4. Col d’Aspin, desde Sainte-Marie-de-Campan
El más suave de los grandes clásicos históricos: 12,8 km al 6,1% de media, con un bonito tramo forestal que airea el esfuerzo antes de los pastos de la cima. Un puerto accesible sin ser fácil, buena puerta de entrada al macizo.
5. Col d’Ispéguy, desde Saint-Étienne-de-Baïgorry
El más corto y verde del grupo, en el corazón del País Vasco: 10,5 km para 500 m de desnivel, sobre una pendiente irregular salpicada de tramos llanos. Un perfil distinto de los grandes puertos de alta montaña, entre pastos y pueblos vascos.

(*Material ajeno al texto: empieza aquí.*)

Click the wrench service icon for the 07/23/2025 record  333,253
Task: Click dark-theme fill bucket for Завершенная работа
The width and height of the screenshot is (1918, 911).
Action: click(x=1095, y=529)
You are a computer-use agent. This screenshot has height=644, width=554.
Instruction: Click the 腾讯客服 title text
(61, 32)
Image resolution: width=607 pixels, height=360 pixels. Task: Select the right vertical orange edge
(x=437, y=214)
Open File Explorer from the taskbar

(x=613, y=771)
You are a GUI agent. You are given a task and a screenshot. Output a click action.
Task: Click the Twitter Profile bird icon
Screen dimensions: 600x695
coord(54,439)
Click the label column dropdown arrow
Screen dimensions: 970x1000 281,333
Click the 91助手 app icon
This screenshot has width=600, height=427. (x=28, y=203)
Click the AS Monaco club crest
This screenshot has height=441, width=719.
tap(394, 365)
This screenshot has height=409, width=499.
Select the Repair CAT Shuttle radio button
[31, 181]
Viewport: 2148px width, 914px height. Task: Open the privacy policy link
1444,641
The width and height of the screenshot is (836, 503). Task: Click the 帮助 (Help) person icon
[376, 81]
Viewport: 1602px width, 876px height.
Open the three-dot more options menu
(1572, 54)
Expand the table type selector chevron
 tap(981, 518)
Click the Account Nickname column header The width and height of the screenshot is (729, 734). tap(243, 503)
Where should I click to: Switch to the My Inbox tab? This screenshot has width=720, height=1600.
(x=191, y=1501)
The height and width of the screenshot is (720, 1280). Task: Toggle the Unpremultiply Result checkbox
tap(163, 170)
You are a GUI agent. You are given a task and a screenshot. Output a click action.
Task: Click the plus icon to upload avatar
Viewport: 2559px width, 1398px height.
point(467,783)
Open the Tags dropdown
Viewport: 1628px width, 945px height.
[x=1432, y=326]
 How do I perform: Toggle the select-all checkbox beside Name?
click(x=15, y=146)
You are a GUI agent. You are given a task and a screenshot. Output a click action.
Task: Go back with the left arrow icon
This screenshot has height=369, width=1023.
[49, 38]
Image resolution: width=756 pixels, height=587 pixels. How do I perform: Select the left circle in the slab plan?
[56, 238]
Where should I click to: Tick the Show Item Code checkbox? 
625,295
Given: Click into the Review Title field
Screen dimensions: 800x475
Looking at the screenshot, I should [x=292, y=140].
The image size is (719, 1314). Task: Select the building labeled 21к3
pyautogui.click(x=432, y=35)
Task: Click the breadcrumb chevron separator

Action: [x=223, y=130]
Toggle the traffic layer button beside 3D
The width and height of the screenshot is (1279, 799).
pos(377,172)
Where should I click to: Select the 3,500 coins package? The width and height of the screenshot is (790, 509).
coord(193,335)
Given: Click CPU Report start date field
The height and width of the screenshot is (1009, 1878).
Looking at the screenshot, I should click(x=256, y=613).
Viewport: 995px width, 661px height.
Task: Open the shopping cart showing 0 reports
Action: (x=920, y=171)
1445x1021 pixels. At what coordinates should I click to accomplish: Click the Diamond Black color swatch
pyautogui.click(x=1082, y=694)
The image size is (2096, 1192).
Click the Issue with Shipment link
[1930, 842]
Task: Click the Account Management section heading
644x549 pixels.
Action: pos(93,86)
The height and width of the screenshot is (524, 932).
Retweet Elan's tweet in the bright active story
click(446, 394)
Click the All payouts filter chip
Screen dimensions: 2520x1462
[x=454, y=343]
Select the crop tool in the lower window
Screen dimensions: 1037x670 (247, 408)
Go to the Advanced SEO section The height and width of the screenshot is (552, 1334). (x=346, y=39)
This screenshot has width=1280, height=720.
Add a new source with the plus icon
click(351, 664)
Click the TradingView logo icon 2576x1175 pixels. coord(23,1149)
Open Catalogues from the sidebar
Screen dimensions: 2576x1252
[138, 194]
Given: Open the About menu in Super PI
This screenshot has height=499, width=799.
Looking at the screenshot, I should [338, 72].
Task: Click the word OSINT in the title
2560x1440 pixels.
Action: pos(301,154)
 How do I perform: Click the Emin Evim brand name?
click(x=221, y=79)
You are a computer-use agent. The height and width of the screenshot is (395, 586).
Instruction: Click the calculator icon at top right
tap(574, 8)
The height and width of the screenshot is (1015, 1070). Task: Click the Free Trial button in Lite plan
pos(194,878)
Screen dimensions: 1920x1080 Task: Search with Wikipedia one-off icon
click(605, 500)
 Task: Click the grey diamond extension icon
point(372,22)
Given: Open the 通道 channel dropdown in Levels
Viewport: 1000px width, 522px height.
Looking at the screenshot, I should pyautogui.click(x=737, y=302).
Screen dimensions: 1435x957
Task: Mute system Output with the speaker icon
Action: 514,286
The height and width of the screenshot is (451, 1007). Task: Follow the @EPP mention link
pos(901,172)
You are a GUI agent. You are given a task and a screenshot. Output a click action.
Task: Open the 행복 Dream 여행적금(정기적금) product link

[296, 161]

Cómo organizar la estancia
Luz-Saint-Sauveur, Laruns, Bagnères-de-Luchon y Sainte-Marie-de-Campan forman un núcleo compacto en torno a los Altos Pirineos, que permite encadenar Tourmalet, Aubisque, Peyresourde y Aspin en una misma semana sin traslados desmesurados. El Ispéguy, más aislado en el País Vasco, se presta mejor a una etapa aparte o a una estancia centrada en esta parte más occidental del macizo.